Soba noodles are an ancient Japanese noodle made from buckwheat. Check labels carefully, because in the states, a lot of “soba” noodles are made of wheat flour or a combination of wheat and buckwheat thereby making them NOT gluten-free. You may have to search for 100% buckwheat noodles. I recently discovered a delicious new blend of brown rice and buckwheat that makes for an easy to work with noodle that remains gluten-free. If you can’t find gluten-free buckwheat soba noodles, feel free to substitute brown rice spaghetti.
Soba noodles can be enjoyed hot in a soup, or cold, traditionally with green onion and a dipping sauce like soy and dashi. Here, in Peanut Soba Noodle Salad, I’ve added extra vegetables and a rich creamy Indonesian-inspired peanut sauce fusing different Asian dishes with a variety of colors, textures and nutritious benefits. Take it even further and serve atop a bed of shredded Napa or Chinese cabbage and add diced baked tofu to the top for a larger meal.

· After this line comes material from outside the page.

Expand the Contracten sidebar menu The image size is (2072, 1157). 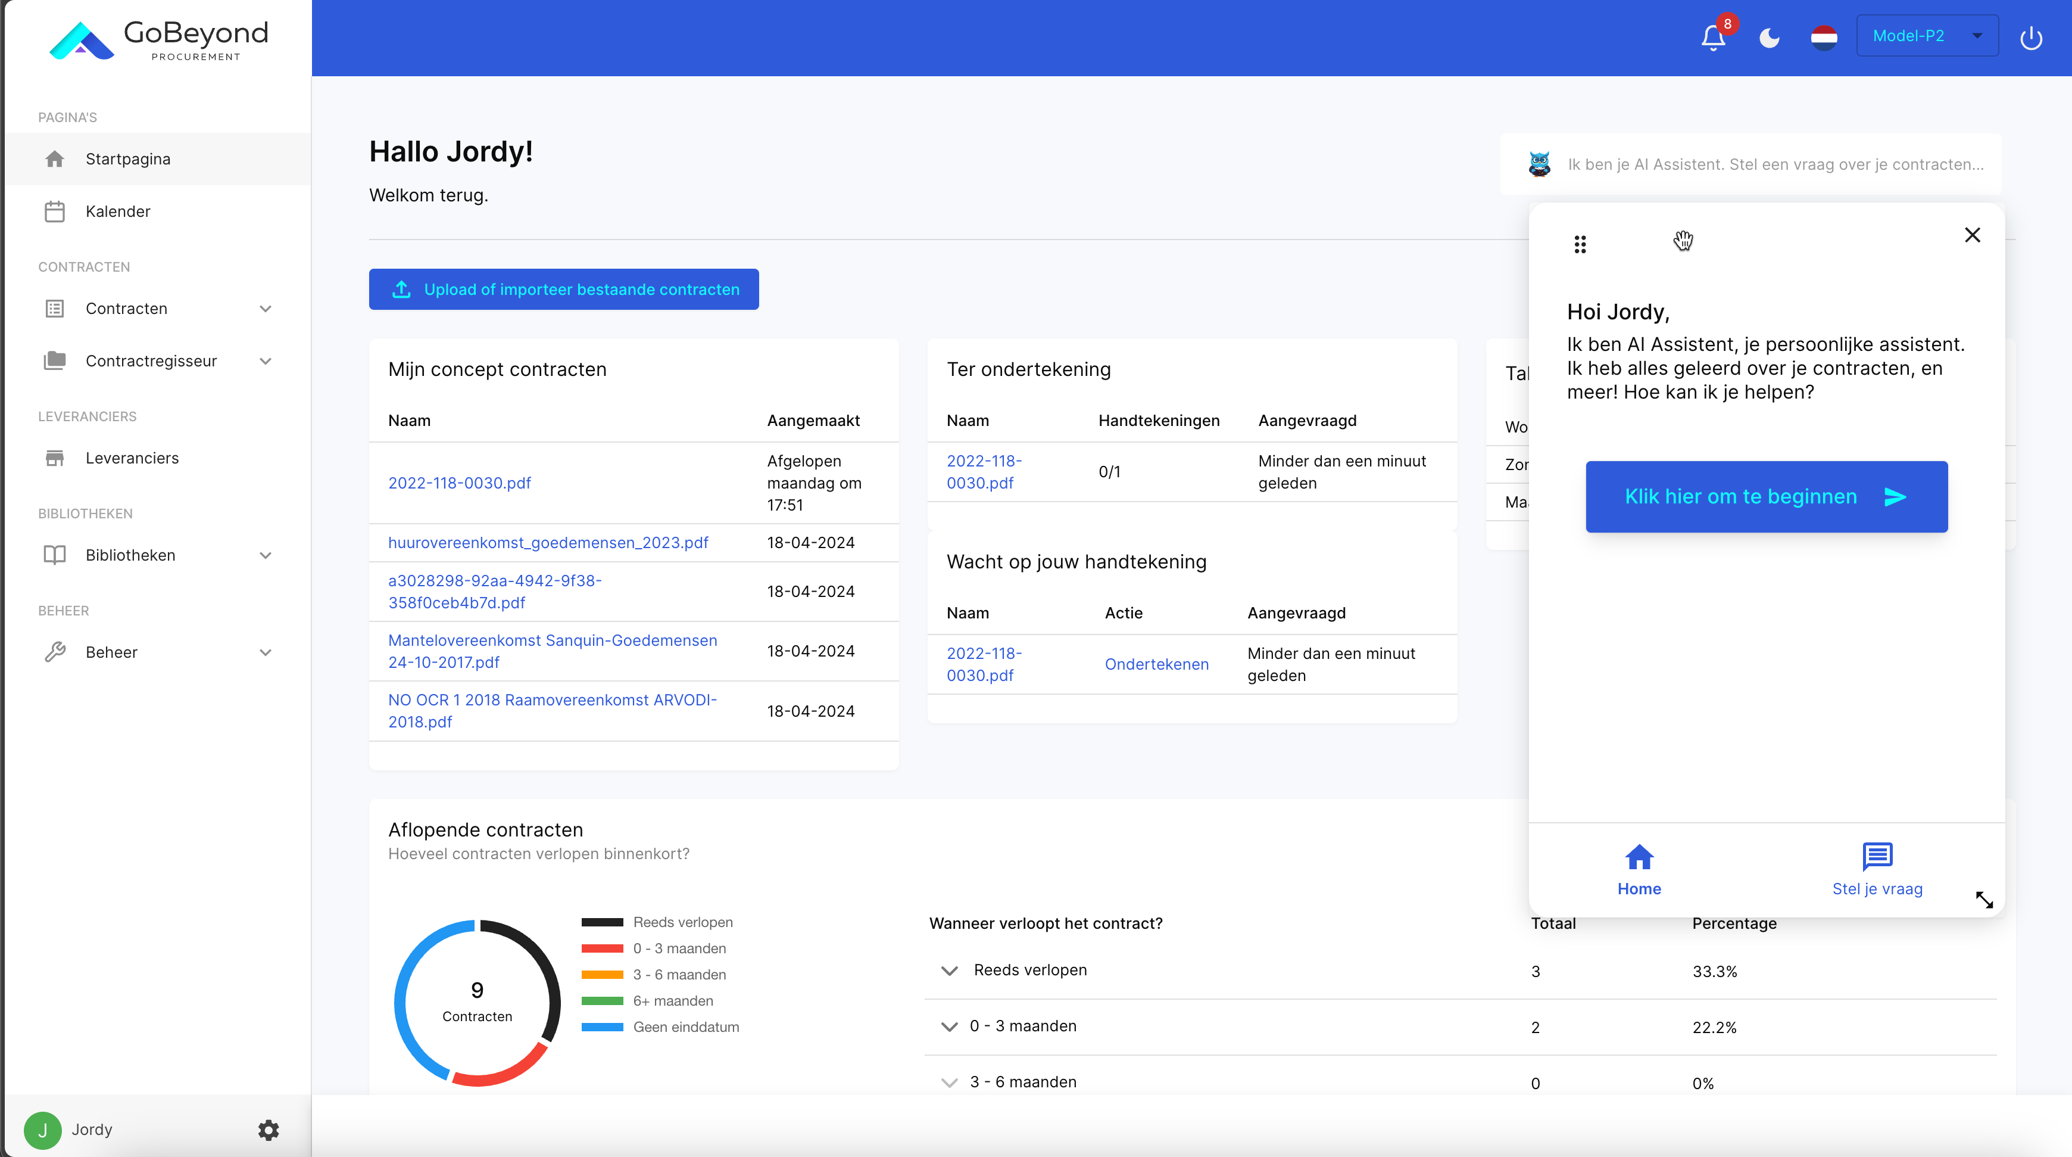click(x=265, y=309)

These noodles are easy to prepare and the veggies you add can be changed up, according to what you have on hand. Just cut/shred whatever you use to approximate matchstick size to blend in with the noodles. The peanut sauce is so smooth and creamy you'll just want to dip your fingers straight in it for a lick. The umami and salty deliciousness comes from tamari, a gluten-free soy sauce, which you can also substitute coconut aminos if you're soy-free. And, if you're peanut-free, try replacing the peanut butter with smooth almond butter or sunflower butter. But, be aware you should reduce serving size of the salad if you're low-FODMAP, as both almond and sunflower have higher FODMAPs at lower quantities.
This recipe is vegan, gluten-free, can accommodate soy-free and peanut-free. Adjust as needed! But just because there are no animals in this does not mean it's lacking in protein, with a nice 15 grams of plant-based protein per serving. Top with baked tofu for an even greater hit of protein.